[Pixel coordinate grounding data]
########################################

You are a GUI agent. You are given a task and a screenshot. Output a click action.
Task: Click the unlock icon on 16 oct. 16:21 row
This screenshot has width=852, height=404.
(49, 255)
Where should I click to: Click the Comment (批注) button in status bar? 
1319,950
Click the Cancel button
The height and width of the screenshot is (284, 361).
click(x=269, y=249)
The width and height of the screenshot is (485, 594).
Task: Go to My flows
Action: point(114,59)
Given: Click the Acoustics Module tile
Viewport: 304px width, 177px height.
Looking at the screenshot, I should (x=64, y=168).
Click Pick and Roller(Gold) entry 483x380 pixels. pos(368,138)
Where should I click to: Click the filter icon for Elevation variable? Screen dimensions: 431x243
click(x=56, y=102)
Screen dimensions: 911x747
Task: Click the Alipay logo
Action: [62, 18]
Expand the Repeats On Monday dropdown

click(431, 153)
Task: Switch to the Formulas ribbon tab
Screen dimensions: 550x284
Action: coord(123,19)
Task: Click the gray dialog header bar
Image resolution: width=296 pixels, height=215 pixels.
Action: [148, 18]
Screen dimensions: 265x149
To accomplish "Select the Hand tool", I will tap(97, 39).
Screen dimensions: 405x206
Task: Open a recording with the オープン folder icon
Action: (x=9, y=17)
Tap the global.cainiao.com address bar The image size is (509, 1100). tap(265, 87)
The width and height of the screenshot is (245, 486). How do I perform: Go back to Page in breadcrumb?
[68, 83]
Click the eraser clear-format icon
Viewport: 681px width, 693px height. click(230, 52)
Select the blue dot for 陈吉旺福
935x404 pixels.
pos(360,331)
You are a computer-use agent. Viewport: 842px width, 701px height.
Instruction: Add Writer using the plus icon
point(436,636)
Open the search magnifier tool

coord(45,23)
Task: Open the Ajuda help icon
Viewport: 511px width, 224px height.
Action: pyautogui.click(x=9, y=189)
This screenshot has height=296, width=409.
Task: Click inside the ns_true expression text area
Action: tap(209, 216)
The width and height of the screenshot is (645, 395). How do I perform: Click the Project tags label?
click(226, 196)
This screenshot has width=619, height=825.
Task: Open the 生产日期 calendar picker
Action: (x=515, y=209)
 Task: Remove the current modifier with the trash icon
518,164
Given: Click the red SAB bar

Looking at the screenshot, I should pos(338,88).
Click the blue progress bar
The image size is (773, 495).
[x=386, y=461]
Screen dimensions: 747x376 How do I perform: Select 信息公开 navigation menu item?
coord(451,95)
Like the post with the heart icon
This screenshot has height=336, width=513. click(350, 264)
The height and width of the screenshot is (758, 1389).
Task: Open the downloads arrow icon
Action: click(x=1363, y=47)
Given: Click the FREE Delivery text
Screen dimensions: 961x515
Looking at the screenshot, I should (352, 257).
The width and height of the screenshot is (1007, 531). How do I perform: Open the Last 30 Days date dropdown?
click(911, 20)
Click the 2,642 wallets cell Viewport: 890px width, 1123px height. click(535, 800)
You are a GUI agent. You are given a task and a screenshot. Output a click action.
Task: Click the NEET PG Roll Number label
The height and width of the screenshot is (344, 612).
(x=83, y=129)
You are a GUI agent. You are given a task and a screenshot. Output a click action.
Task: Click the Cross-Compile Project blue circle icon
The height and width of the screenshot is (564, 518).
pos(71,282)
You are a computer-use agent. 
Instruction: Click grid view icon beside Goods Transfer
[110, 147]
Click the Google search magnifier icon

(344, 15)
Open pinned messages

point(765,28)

########################################

* INSTRUCTIONS FOR THE TASK: Repeat the entries exactly, leaving nothing out.

* RESPONSE AREA:
You are a GUI agent. You are given a task and a screenshot. Output a click action.
Task: Click the unlock icon on 16 oct. 16:21 row
This screenshot has width=852, height=404.
(49, 255)
Where should I click to: Click the Comment (批注) button in status bar? 
1319,950
Click the Cancel button
The height and width of the screenshot is (284, 361).
click(x=269, y=249)
The width and height of the screenshot is (485, 594).
Task: Go to My flows
Action: point(114,59)
Given: Click the Acoustics Module tile
Viewport: 304px width, 177px height.
Looking at the screenshot, I should (x=64, y=168).
Click Pick and Roller(Gold) entry 483x380 pixels. pos(368,138)
Where should I click to: Click the filter icon for Elevation variable? Screen dimensions: 431x243
click(x=56, y=102)
Screen dimensions: 911x747
Task: Click the Alipay logo
Action: [62, 18]
Expand the Repeats On Monday dropdown

click(431, 153)
Task: Switch to the Formulas ribbon tab
Screen dimensions: 550x284
Action: coord(123,19)
Task: Click the gray dialog header bar
Image resolution: width=296 pixels, height=215 pixels.
Action: [148, 18]
Screen dimensions: 265x149
To accomplish "Select the Hand tool", I will tap(97, 39).
Screen dimensions: 405x206
Task: Open a recording with the オープン folder icon
Action: (x=9, y=17)
Tap the global.cainiao.com address bar The image size is (509, 1100). tap(265, 87)
The width and height of the screenshot is (245, 486). How do I perform: Go back to Page in breadcrumb?
[68, 83]
Click the eraser clear-format icon
Viewport: 681px width, 693px height. click(230, 52)
Select the blue dot for 陈吉旺福
935x404 pixels.
pos(360,331)
You are a computer-use agent. Viewport: 842px width, 701px height.
Instruction: Add Writer using the plus icon
point(436,636)
Open the search magnifier tool

coord(45,23)
Task: Open the Ajuda help icon
Viewport: 511px width, 224px height.
Action: pyautogui.click(x=9, y=189)
This screenshot has height=296, width=409.
Task: Click inside the ns_true expression text area
Action: tap(209, 216)
The width and height of the screenshot is (645, 395). How do I perform: Click the Project tags label?
click(226, 196)
This screenshot has width=619, height=825.
Task: Open the 生产日期 calendar picker
Action: (x=515, y=209)
 Task: Remove the current modifier with the trash icon
518,164
Given: Click the red SAB bar

Looking at the screenshot, I should pos(338,88).
Click the blue progress bar
The image size is (773, 495).
[x=386, y=461]
Screen dimensions: 747x376 How do I perform: Select 信息公开 navigation menu item?
coord(451,95)
Like the post with the heart icon
This screenshot has height=336, width=513. click(350, 264)
The height and width of the screenshot is (758, 1389).
Task: Open the downloads arrow icon
Action: click(x=1363, y=47)
Given: Click the FREE Delivery text
Screen dimensions: 961x515
Looking at the screenshot, I should (352, 257).
The width and height of the screenshot is (1007, 531). How do I perform: Open the Last 30 Days date dropdown?
click(911, 20)
Click the 2,642 wallets cell Viewport: 890px width, 1123px height. click(535, 800)
You are a GUI agent. You are given a task and a screenshot. Output a click action.
Task: Click the NEET PG Roll Number label
The height and width of the screenshot is (344, 612).
(x=83, y=129)
You are a GUI agent. You are given a task and a screenshot. Output a click action.
Task: Click the Cross-Compile Project blue circle icon
The height and width of the screenshot is (564, 518).
pos(71,282)
You are a computer-use agent. 
Instruction: Click grid view icon beside Goods Transfer
[110, 147]
Click the Google search magnifier icon

(344, 15)
Open pinned messages

point(765,28)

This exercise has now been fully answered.